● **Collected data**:
★ ★ ★ ★ ★ ★ ★

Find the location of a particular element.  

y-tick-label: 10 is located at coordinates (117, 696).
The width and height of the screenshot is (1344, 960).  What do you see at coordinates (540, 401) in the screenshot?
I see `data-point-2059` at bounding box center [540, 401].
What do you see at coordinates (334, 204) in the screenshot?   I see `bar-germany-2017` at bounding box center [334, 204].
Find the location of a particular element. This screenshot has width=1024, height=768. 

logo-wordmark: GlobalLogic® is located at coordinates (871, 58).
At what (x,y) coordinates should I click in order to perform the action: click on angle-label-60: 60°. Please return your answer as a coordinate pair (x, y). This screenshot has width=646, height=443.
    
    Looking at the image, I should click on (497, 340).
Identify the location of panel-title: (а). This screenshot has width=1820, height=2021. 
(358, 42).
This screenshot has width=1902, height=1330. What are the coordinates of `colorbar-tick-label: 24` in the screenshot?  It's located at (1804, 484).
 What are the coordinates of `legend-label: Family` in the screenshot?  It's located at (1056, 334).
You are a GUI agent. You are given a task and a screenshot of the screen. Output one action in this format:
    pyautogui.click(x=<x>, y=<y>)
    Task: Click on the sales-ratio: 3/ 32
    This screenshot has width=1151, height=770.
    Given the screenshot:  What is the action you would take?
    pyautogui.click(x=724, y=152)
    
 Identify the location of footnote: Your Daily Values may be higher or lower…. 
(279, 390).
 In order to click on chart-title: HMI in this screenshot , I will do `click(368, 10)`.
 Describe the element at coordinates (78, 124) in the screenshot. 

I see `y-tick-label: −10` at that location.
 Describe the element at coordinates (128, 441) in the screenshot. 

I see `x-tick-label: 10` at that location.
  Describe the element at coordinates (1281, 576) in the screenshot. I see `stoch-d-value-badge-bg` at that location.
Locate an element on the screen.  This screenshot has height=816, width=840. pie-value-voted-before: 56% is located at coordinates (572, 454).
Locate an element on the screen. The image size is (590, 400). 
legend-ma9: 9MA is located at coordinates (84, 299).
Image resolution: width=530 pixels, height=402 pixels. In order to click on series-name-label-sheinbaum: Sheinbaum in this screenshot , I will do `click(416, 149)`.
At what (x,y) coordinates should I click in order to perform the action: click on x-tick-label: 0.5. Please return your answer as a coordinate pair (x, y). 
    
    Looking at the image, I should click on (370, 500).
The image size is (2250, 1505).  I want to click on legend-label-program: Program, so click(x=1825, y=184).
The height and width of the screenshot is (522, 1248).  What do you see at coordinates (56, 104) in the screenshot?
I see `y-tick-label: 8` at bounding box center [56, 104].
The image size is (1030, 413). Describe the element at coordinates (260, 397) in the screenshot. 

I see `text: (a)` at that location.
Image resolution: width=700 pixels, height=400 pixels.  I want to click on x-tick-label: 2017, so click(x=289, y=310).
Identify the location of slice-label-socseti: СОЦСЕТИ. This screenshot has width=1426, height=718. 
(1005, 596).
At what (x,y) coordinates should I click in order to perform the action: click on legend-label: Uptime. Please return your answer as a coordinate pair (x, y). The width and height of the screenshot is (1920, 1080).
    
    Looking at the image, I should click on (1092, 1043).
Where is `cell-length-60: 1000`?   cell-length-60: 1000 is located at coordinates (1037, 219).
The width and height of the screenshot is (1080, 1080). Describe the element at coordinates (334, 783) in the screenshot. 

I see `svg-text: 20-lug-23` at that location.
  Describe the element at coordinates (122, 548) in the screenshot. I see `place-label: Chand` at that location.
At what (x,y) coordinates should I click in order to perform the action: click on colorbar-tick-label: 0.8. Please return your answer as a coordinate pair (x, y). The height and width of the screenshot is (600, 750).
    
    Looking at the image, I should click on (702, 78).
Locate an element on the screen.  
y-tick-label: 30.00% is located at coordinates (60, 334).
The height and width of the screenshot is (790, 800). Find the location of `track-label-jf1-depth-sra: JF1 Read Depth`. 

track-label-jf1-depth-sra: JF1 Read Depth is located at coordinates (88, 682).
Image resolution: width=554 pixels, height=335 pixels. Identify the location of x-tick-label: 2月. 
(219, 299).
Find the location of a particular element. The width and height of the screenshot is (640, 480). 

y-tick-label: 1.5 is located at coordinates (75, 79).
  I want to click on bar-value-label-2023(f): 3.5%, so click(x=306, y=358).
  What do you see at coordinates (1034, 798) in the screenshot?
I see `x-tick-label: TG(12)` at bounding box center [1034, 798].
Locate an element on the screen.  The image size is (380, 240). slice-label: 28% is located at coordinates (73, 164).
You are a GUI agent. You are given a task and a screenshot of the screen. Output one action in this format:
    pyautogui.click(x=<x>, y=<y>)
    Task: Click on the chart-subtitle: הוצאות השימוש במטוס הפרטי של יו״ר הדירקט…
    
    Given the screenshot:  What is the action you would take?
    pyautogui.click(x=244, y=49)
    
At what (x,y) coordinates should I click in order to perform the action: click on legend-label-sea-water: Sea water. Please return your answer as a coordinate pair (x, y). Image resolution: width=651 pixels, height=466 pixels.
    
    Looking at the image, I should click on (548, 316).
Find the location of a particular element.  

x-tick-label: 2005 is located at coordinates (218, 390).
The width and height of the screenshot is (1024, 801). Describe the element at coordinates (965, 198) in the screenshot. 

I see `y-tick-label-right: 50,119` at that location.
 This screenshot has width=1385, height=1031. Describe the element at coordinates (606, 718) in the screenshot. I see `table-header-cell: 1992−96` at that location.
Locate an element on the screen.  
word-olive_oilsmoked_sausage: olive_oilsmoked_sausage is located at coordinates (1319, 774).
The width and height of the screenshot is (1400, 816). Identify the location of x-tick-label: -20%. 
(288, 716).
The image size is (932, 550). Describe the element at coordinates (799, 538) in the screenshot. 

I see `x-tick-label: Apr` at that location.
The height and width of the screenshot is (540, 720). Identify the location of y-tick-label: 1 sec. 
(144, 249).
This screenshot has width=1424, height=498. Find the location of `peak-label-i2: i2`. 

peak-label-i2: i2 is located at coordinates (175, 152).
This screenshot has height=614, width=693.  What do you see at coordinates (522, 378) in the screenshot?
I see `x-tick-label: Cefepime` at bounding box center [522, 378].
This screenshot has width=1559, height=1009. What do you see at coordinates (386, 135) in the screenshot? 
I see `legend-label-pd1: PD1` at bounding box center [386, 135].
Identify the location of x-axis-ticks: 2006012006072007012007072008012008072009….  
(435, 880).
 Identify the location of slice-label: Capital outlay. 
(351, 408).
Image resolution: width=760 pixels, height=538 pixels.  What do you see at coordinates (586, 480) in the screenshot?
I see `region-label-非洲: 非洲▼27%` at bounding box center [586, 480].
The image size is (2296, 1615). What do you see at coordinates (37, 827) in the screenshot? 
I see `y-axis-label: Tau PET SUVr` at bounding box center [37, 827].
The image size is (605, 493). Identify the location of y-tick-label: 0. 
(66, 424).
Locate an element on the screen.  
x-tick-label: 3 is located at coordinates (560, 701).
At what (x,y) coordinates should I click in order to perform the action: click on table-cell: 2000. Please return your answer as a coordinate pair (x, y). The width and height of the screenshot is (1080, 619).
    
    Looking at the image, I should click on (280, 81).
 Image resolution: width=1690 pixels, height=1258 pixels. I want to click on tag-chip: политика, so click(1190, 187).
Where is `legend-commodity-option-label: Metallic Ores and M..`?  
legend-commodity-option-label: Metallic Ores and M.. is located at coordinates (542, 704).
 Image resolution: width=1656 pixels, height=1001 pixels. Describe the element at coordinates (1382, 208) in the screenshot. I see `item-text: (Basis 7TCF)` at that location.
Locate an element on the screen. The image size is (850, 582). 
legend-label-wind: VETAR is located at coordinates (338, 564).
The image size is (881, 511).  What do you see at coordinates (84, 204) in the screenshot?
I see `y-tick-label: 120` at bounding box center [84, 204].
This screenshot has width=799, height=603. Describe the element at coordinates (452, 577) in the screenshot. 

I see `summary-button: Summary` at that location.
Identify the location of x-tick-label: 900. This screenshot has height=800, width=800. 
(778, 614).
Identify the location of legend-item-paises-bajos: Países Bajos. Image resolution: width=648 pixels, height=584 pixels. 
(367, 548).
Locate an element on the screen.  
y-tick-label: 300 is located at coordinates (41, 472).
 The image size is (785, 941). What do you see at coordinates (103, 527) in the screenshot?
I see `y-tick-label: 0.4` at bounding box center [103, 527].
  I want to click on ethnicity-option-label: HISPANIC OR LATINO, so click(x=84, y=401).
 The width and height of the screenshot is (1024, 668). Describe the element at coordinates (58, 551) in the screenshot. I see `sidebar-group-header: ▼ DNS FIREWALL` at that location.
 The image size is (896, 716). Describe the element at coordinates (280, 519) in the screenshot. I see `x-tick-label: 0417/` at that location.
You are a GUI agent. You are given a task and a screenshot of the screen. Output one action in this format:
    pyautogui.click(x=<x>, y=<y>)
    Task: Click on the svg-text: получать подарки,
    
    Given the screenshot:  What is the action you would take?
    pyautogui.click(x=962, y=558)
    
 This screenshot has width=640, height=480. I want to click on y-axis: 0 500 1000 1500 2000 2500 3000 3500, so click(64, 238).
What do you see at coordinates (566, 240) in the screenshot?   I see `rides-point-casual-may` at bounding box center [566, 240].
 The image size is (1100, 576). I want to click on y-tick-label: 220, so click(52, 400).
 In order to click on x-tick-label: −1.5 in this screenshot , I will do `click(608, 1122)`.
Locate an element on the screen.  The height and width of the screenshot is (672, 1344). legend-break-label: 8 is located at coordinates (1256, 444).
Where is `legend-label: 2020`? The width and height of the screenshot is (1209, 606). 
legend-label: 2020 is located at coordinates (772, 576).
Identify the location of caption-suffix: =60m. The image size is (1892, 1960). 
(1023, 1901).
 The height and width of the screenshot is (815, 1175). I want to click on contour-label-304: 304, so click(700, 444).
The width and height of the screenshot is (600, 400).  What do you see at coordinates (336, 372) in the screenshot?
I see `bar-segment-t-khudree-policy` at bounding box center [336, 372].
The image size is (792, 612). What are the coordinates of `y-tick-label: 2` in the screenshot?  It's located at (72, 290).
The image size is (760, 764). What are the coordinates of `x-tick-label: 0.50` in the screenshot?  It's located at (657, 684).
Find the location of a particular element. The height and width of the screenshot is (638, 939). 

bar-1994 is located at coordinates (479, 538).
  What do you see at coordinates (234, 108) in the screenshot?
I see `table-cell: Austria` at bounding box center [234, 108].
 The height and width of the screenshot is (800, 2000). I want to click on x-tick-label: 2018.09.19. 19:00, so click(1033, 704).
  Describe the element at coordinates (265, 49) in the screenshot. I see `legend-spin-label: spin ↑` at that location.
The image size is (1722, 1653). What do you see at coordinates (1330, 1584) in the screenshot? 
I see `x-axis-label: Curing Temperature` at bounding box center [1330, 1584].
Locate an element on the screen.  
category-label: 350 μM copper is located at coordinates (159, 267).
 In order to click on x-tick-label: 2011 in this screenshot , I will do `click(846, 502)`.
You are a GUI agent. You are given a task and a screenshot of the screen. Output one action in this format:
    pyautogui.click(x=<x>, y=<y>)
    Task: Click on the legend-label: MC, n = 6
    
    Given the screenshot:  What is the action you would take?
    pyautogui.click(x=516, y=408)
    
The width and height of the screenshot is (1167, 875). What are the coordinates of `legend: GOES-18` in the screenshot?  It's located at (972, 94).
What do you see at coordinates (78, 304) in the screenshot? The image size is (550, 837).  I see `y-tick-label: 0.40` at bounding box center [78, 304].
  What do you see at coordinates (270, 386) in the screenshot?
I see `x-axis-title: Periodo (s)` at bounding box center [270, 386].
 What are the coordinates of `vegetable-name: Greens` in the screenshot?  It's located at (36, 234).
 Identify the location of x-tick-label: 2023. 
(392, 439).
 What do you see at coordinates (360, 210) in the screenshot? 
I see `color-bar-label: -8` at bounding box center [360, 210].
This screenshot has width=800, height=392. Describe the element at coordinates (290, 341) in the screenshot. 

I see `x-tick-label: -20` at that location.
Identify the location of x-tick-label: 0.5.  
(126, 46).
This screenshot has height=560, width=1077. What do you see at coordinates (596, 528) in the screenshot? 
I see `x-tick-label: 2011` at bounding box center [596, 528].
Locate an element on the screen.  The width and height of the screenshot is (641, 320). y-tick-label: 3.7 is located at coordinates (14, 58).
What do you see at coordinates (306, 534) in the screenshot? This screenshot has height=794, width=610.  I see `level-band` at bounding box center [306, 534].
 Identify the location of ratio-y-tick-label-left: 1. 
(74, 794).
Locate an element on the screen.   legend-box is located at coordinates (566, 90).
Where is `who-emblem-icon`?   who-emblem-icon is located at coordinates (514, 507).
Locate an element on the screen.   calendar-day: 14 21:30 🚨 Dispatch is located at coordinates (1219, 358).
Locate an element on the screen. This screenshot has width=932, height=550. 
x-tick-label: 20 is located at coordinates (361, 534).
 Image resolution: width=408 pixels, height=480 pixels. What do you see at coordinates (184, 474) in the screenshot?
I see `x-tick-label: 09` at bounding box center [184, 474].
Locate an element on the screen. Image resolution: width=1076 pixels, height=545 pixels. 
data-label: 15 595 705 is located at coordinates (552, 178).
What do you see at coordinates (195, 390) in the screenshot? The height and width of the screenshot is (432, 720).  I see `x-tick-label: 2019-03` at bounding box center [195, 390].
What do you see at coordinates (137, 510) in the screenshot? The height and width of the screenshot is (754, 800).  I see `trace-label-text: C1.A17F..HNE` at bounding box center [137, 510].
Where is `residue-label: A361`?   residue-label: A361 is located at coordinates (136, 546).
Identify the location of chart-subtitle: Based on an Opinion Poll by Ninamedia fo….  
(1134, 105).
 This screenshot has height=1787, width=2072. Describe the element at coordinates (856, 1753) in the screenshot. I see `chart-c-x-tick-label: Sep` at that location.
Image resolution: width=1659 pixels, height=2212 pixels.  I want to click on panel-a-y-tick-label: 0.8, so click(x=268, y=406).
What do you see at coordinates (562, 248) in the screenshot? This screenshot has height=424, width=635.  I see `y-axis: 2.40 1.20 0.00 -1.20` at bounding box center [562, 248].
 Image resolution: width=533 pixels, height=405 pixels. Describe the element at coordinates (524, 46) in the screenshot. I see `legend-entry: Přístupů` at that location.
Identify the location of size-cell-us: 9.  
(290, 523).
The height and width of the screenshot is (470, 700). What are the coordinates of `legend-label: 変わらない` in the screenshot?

★ ★ ★ ★ ★ ★ ★

● **Task prompt**: Please update the records from the line containing "Identify the location of caption-suffix: =60m." through the line containing "The image size is (792, 612).", replacing "Identify the location of" with "Find the position of" and leaving everything else unchanged.

● **Response to this task**:
Find the position of caption-suffix: =60m. The image size is (1892, 1960). 
(1023, 1901).
 The height and width of the screenshot is (815, 1175). I want to click on contour-label-304: 304, so click(700, 444).
The width and height of the screenshot is (600, 400).  What do you see at coordinates (336, 372) in the screenshot?
I see `bar-segment-t-khudree-policy` at bounding box center [336, 372].
The image size is (792, 612). What are the coordinates of `y-tick-label: 2` in the screenshot?  It's located at (72, 290).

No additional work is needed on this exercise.